The Good and Bad News from WatSan
Well, we’ve got some bad news…latrine sales have not been as high as we have hoped. Despite the positive feedback we’d gotten from the community about our role plays, this has not translated into a lot of purchases. Although we’re a bit disappointed, we knew from our research that this was going to be a tough nut to crack and we’ve continued to search for ways to improve our marketing strategy. Thus, for the past couple of weeks, we have continued to survey the community using a tool called barrier analysis. This tool, developed by Food for the Hungry, and is used to determine what barriers are keeping community members from certain behaviors. For example, some community members may not use a latrine because they don’t believe that this behavior is effective in preventing diarrhea. We are now compiling the data from our surveys and we hope to bring new insight in order to increase sales.
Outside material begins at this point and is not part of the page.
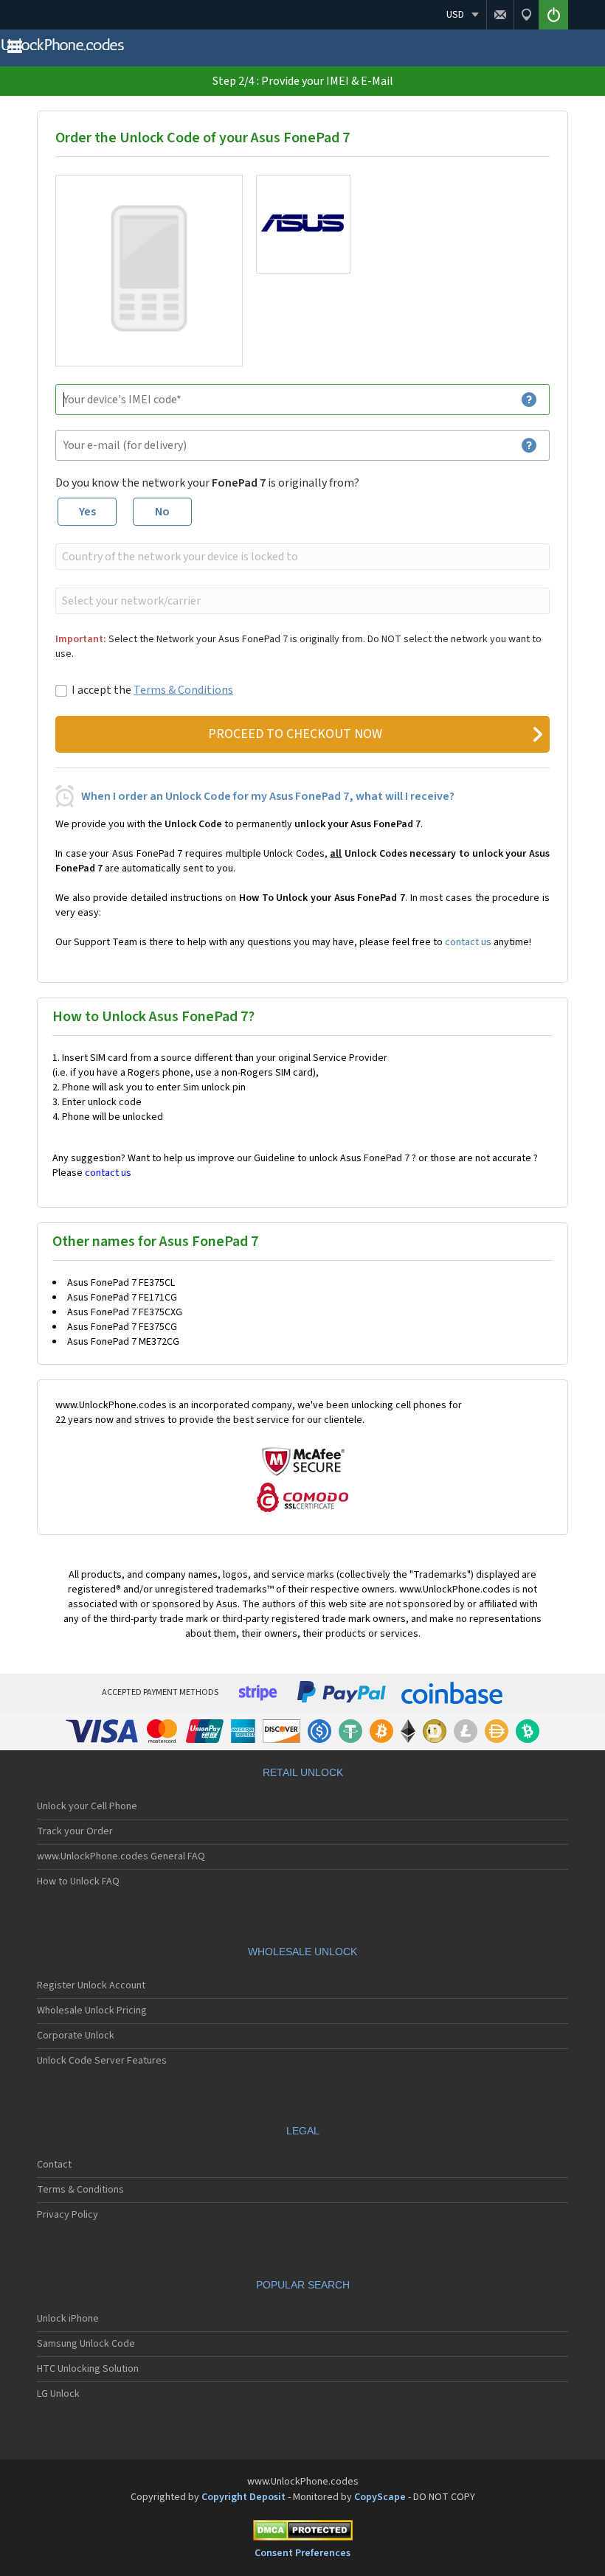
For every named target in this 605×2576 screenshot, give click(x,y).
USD (455, 14)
However, we do have some good news. Handwashing station sales have been promising, with January and February sales totaling almost 200 sold! The handwashing station has been so popular that some people have brought in their old handwashing station which used a metal tap in order to retrofit it with our plastic tap. These metal taps are notorious for becoming leaky after several months of use, even though they cost twice as much as our plastic taps.
It’s also great to see our field officers joke around and have a great time while constructing the handwashing stations. They’ve developed a friendship among them that makes them a fun bunch to hang around. The field officers have also become more and more confident in their own construction skills. Last month, we noticed that several of the handwashing stations we made were faulty. The PVC pipe would not bond to the yellow buckets, and thus the tap would not function properly. The field officers quickly diagnosed the problem as being the fat which remained in those buckets (we reuse old cooking fat containers) not allowing the super glue to bond. After learning that lesson, the field officers only purchased buckets which had been pre-cleaned.